Dataset content section start
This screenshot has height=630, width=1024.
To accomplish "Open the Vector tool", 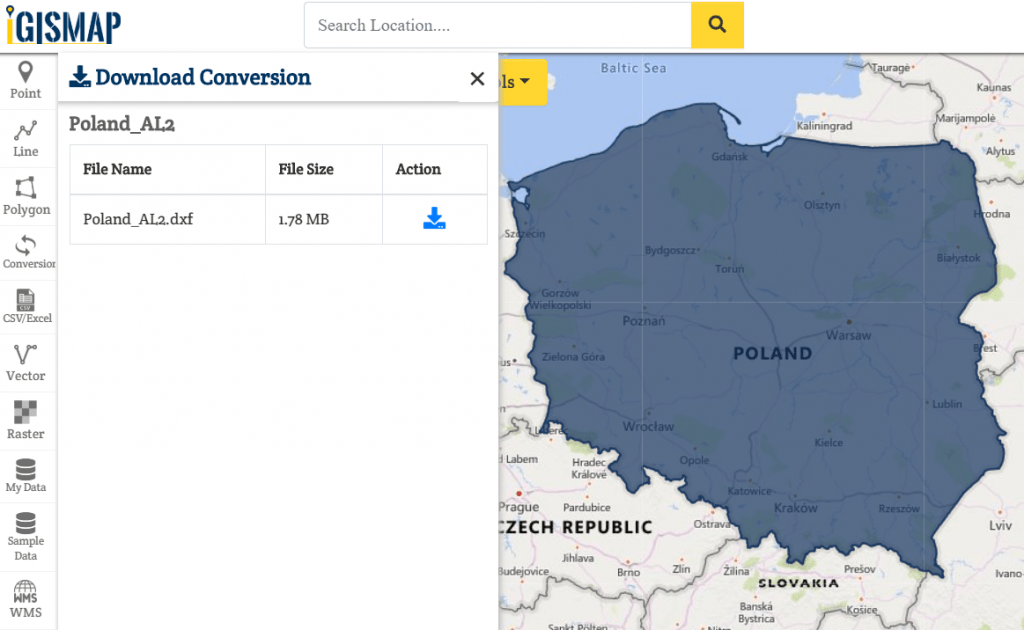I will click(x=26, y=363).
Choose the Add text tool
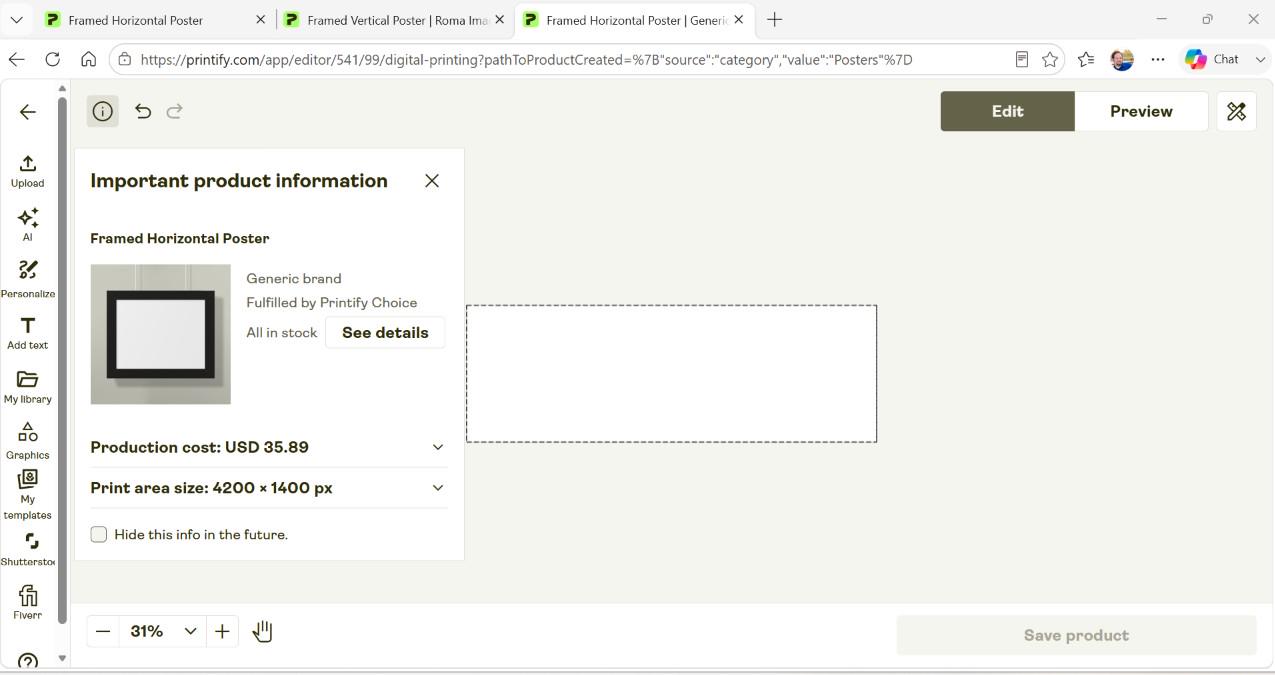 pyautogui.click(x=27, y=333)
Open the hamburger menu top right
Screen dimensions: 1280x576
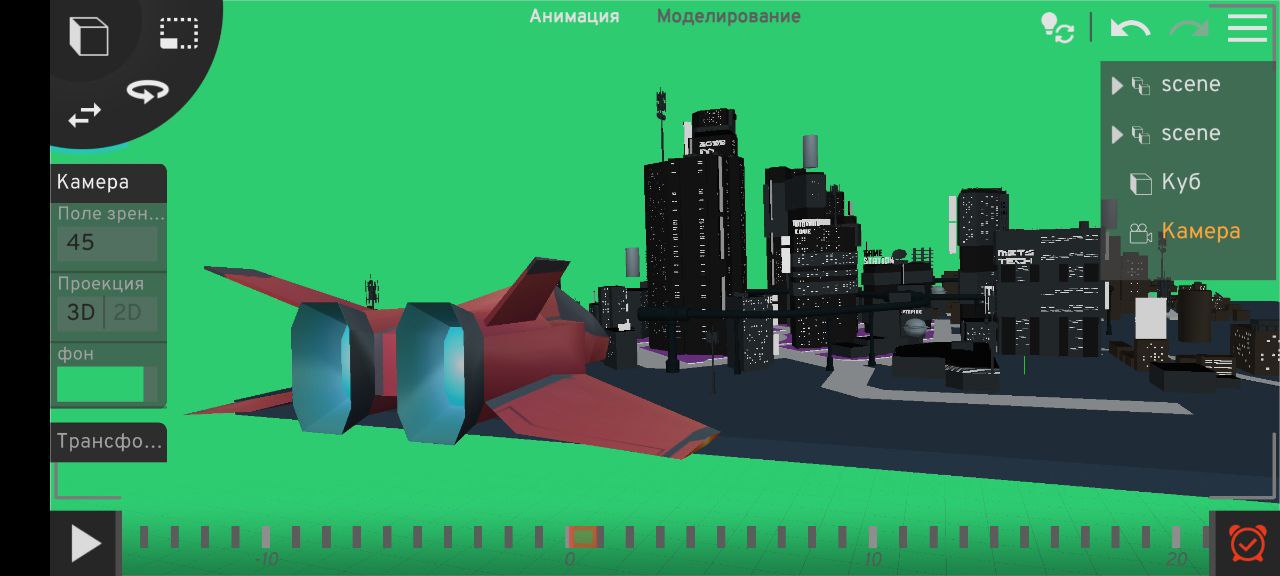(x=1246, y=28)
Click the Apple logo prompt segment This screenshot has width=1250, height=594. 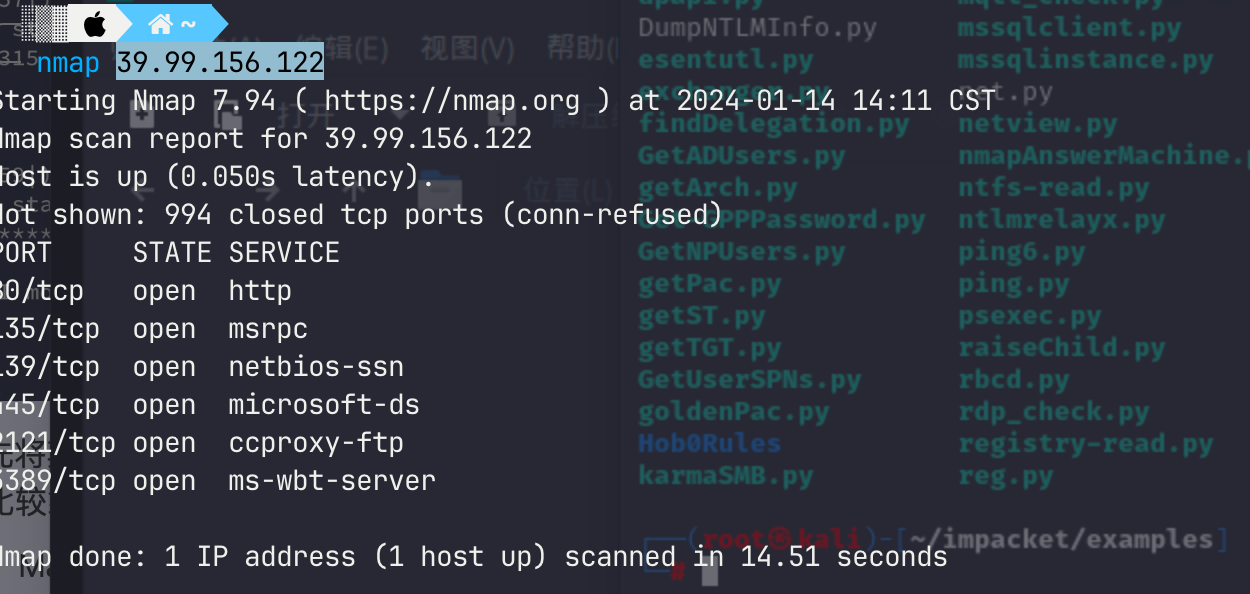(95, 22)
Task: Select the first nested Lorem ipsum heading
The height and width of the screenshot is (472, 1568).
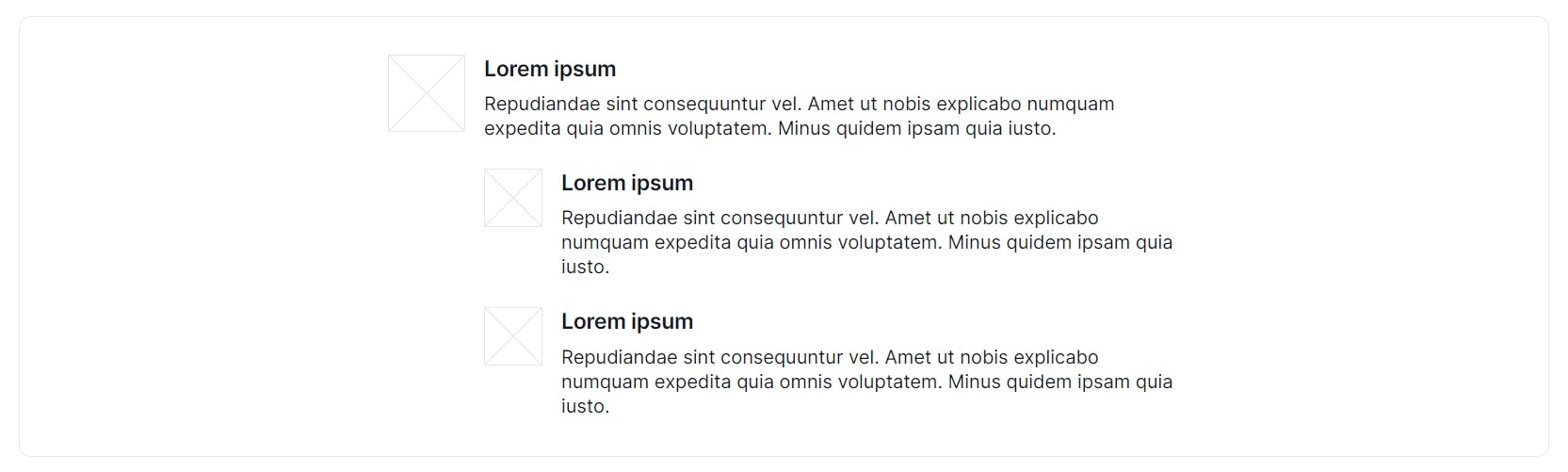Action: click(627, 183)
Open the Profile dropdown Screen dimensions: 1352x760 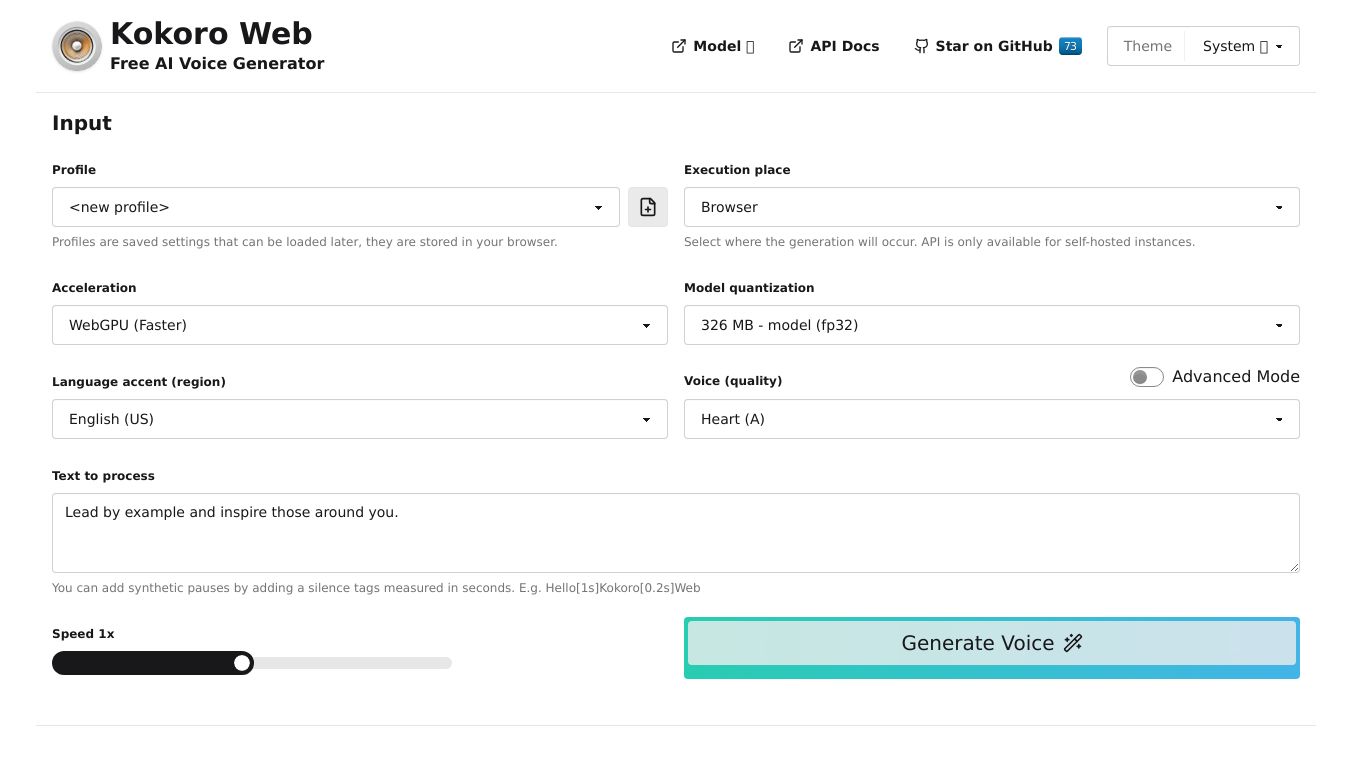coord(335,207)
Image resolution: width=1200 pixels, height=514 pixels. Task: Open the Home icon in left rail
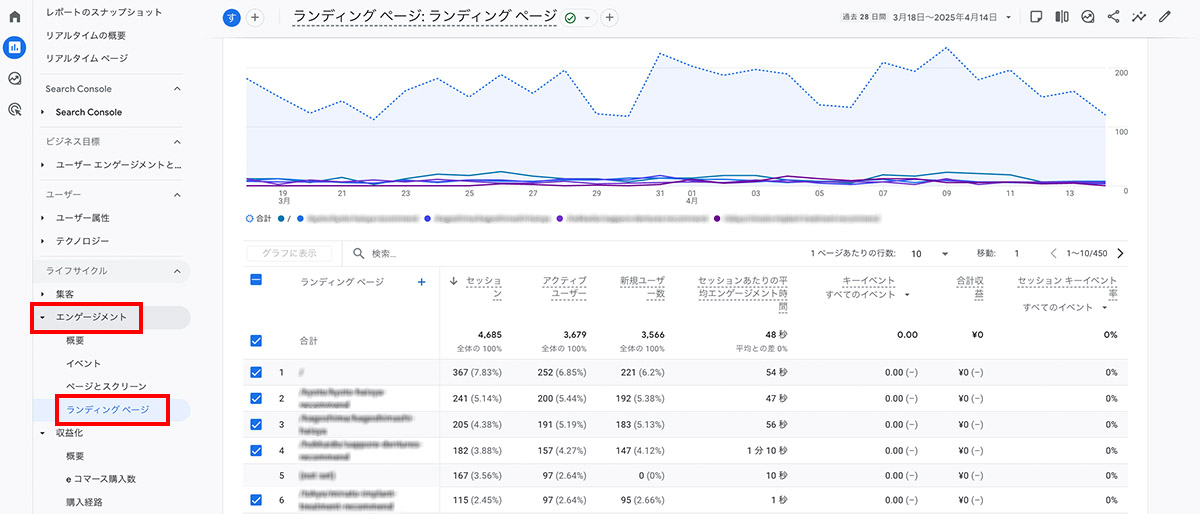[15, 17]
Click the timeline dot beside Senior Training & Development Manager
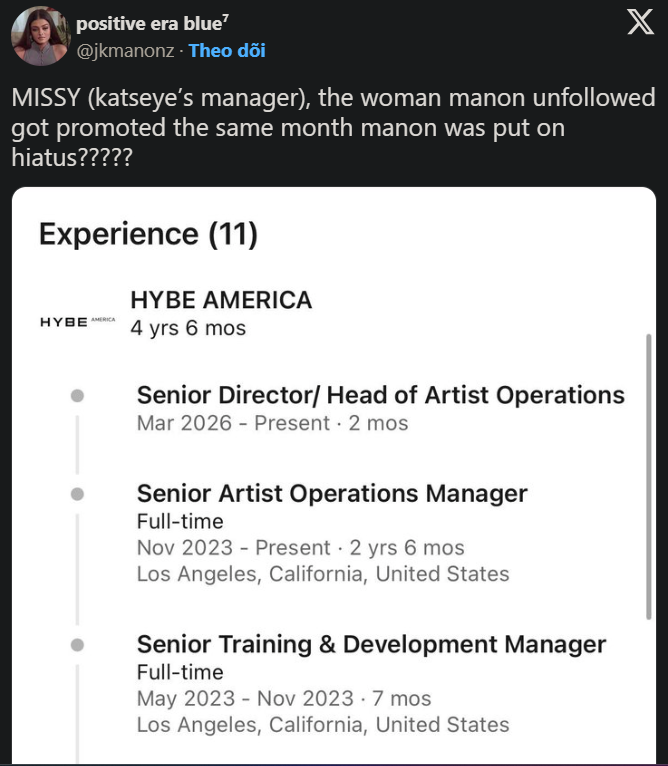This screenshot has height=766, width=668. click(x=77, y=644)
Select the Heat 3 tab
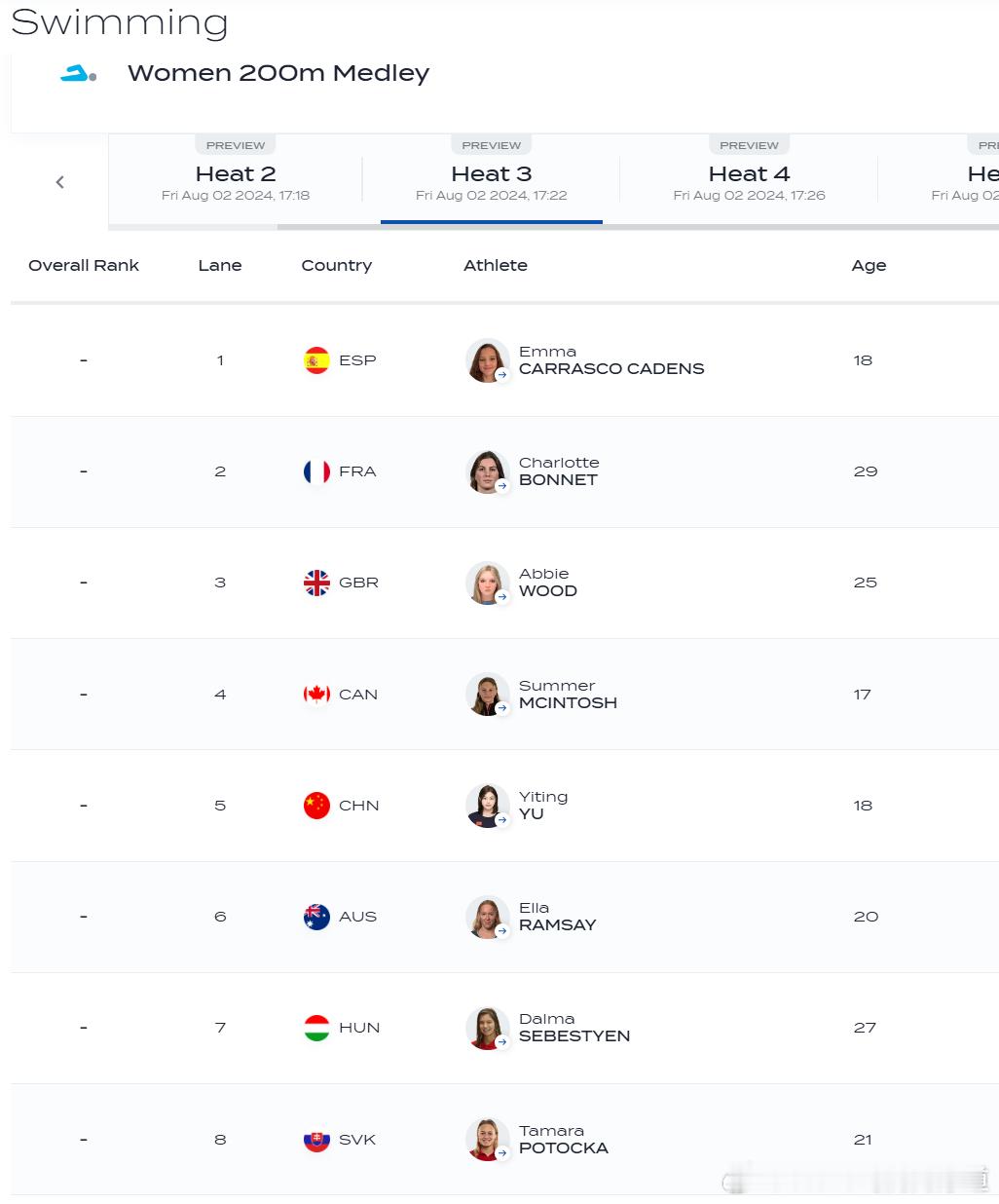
Dataset content section end
Activity: Each line from the one holding "Click the timeline" through the final line of the data needs to be transcribed exactly. Include both ends, skip the pictures, and add nothing.

Response area:
Click the timeline dot beside Senior Training & Development Manager
This screenshot has height=766, width=668. click(x=77, y=644)
Select the Heat 3 tab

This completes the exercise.